REQUEST: Copy all of the records below word for word, but leave out the pictures.

Data taken from a collection
'''
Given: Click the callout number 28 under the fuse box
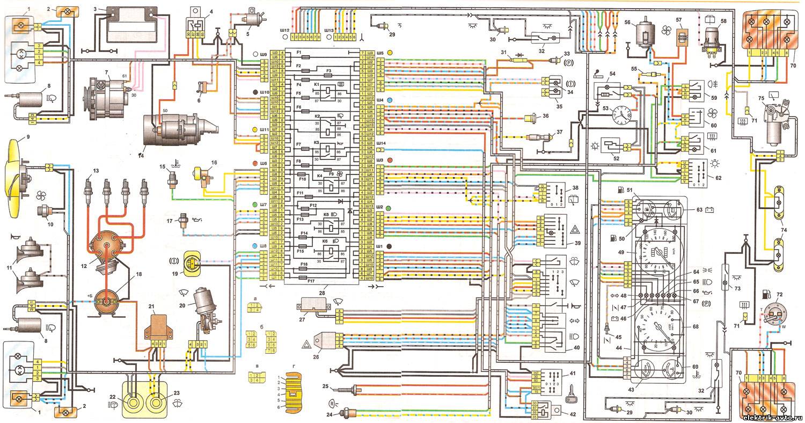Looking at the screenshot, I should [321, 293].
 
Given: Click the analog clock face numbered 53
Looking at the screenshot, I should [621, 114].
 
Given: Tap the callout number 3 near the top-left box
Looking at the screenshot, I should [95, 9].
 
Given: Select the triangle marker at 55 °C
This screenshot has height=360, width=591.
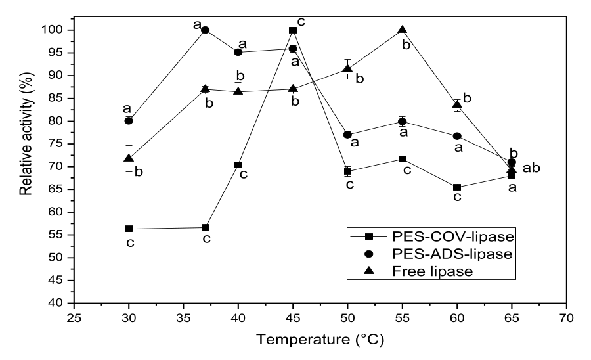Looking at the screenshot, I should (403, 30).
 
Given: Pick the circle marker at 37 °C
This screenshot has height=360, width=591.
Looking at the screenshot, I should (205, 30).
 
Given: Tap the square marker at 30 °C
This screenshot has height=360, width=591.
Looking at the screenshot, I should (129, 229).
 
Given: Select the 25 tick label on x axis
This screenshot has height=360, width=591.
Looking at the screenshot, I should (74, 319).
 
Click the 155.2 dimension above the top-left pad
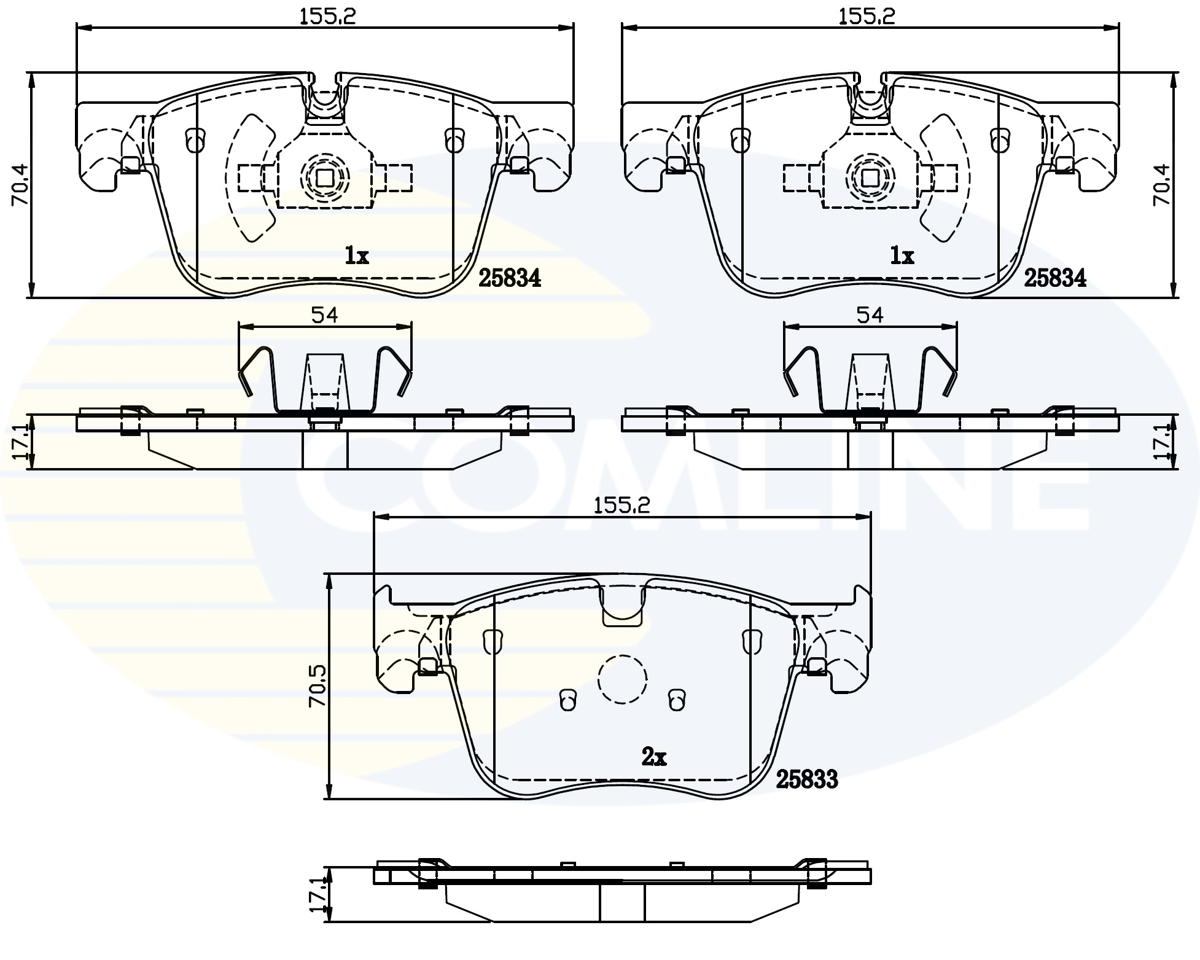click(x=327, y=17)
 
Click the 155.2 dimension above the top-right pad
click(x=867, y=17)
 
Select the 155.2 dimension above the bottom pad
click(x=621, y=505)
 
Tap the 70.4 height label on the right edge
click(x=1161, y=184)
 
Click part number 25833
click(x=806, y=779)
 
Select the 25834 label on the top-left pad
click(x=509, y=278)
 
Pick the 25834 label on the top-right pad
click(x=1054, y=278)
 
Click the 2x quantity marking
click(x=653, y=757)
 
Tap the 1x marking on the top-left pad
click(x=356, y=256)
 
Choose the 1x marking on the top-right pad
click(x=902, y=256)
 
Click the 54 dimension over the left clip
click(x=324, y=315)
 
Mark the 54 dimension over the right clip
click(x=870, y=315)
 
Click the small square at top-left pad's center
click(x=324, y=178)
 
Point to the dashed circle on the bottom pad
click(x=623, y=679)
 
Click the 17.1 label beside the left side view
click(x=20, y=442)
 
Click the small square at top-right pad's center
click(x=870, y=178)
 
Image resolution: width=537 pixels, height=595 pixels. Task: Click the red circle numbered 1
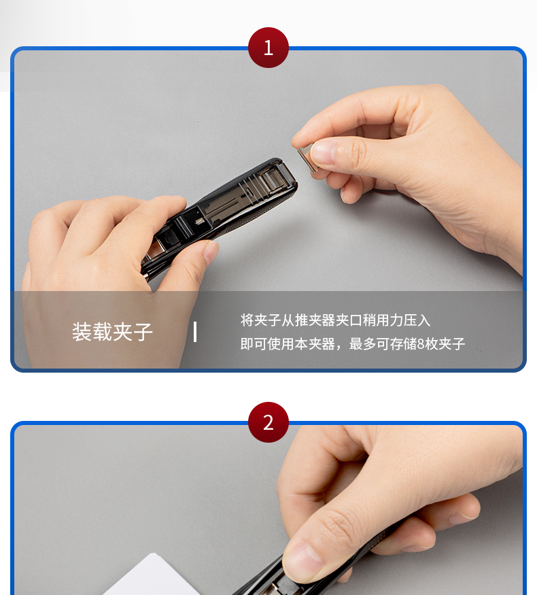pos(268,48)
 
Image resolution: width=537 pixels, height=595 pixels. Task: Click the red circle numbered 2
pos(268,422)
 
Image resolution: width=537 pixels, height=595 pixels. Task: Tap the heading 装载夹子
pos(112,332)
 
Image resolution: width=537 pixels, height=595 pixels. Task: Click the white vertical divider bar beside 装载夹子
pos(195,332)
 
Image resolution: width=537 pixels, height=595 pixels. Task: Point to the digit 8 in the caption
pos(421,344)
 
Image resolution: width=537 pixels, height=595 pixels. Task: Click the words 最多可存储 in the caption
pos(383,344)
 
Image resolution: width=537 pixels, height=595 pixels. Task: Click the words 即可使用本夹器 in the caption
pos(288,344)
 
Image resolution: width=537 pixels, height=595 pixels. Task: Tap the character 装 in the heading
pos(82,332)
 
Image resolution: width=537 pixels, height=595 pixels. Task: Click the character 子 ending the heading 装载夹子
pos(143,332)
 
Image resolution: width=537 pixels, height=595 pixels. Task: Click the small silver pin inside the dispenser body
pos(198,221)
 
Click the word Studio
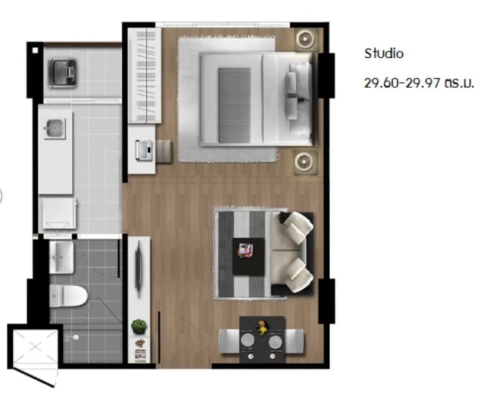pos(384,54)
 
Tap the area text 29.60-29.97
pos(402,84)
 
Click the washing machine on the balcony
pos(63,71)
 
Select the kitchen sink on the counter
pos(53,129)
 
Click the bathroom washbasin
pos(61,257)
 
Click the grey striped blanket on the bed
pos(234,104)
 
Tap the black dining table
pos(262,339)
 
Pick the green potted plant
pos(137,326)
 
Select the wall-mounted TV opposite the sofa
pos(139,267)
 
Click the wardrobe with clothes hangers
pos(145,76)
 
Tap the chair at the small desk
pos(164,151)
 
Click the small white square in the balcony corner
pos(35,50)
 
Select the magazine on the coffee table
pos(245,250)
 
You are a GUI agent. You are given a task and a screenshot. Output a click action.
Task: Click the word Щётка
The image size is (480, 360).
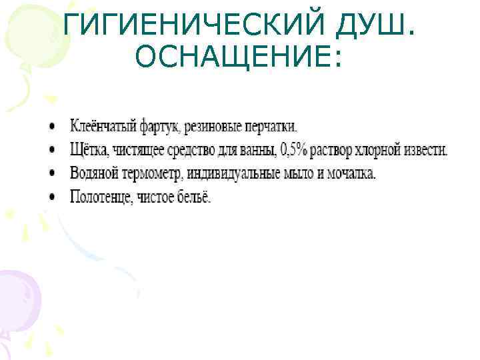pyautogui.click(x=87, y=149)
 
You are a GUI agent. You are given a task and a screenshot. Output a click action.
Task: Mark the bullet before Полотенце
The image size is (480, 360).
'''
WRITTEN ANSWER:
Given: Click the callout number 28 under the fuse box
Looking at the screenshot, I should [321, 293].
 
Given: Click the analog clock face numbered 53
Looking at the screenshot, I should [621, 114].
 
Given: Tap the callout number 3 near the top-left box
Looking at the screenshot, I should [95, 9].
 
Given: Select the triangle marker at 55 °C
This screenshot has height=360, width=591.
Looking at the screenshot, I should (403, 30).
 
Given: Pick the circle marker at 37 °C
This screenshot has height=360, width=591.
Looking at the screenshot, I should (205, 30).
 
Given: Tap the square marker at 30 °C
This screenshot has height=360, width=591.
Looking at the screenshot, I should (129, 229).
 
Given: Select the 25 tick label on x axis
This screenshot has height=360, width=591.
Looking at the screenshot, I should (74, 319).
 
Click the 155.2 dimension above the top-left pad
click(x=327, y=17)
 
Click the 155.2 dimension above the top-right pad
click(x=867, y=17)
 
Select the 155.2 dimension above the bottom pad
click(x=621, y=505)
 
Tap the 70.4 height label on the right edge
click(x=1161, y=184)
 
Click part number 25833
click(x=806, y=779)
 
Select the 25834 label on the top-left pad
click(x=509, y=278)
 
Pick the 25834 label on the top-right pad
click(x=1054, y=278)
 
Click the 2x quantity marking
click(x=653, y=757)
 
Tap the 1x marking on the top-left pad
click(x=356, y=256)
 
Choose the 1x marking on the top-right pad
click(x=902, y=256)
 
Click the 54 dimension over the left clip
click(x=324, y=315)
 
Mark the 54 dimension over the right clip
click(x=870, y=315)
 
Click the small square at top-left pad's center
click(x=324, y=178)
 
Point to the dashed circle on the bottom pad
click(x=623, y=679)
 
Click the 17.1 label beside the left side view
click(x=20, y=442)
 
Click the small square at top-right pad's center
click(x=870, y=178)
 
Image resolution: width=537 pixels, height=595 pixels. Task: Click the red circle numbered 1
pos(268,48)
 
Image resolution: width=537 pixels, height=595 pixels. Task: Click the red circle numbered 2
pos(268,422)
 
Image resolution: width=537 pixels, height=595 pixels. Task: Tap the heading 装载夹子
pos(112,332)
 
Image resolution: width=537 pixels, height=595 pixels. Task: Click the white vertical divider bar beside 装载夹子
pos(195,332)
 
Image resolution: width=537 pixels, height=595 pixels. Task: Point to the digit 8 in the caption
pos(421,344)
 
Image resolution: width=537 pixels, height=595 pixels. Task: Click the words 最多可存储 in the caption
pos(383,344)
 
Image resolution: width=537 pixels, height=595 pixels. Task: Click the words 即可使用本夹器 in the caption
pos(288,344)
 
Image resolution: width=537 pixels, height=595 pixels. Task: Tap the character 装 in the heading
pos(82,332)
 
Image resolution: width=537 pixels, height=595 pixels. Task: Click the character 子 ending the heading 装载夹子
pos(143,332)
 
Image resolution: width=537 pixels, height=595 pixels. Task: Click the small silver pin inside the dispenser body
pos(198,221)
 
Click the word Studio
pos(384,54)
 
Tap the area text 29.60-29.97
pos(402,84)
 
Click the washing machine on the balcony
pos(63,71)
 
Select the kitchen sink on the counter
pos(53,129)
 
Click the bathroom washbasin
pos(61,257)
 
Click the grey striped blanket on the bed
pos(234,104)
 
Tap the black dining table
pos(262,339)
 
Pick the green potted plant
pos(137,326)
 
Select the wall-mounted TV opposite the sofa
pos(139,267)
 
Click the wardrobe with clothes hangers
pos(145,76)
 
Tap the chair at the small desk
pos(164,151)
 
Click the small white square in the balcony corner
pos(35,50)
 
Select the magazine on the coffee table
pos(245,250)
 
You are a GUI agent. You are given a task and a screenshot. Output a click action.
Task: Click the word Щётка
The image size is (480, 360).
pyautogui.click(x=87, y=149)
 
You are a GUI agent. You are given a task and a screenshot. Output a click action.
Task: Mark the bullet before Полотенце
The image size is (480, 360).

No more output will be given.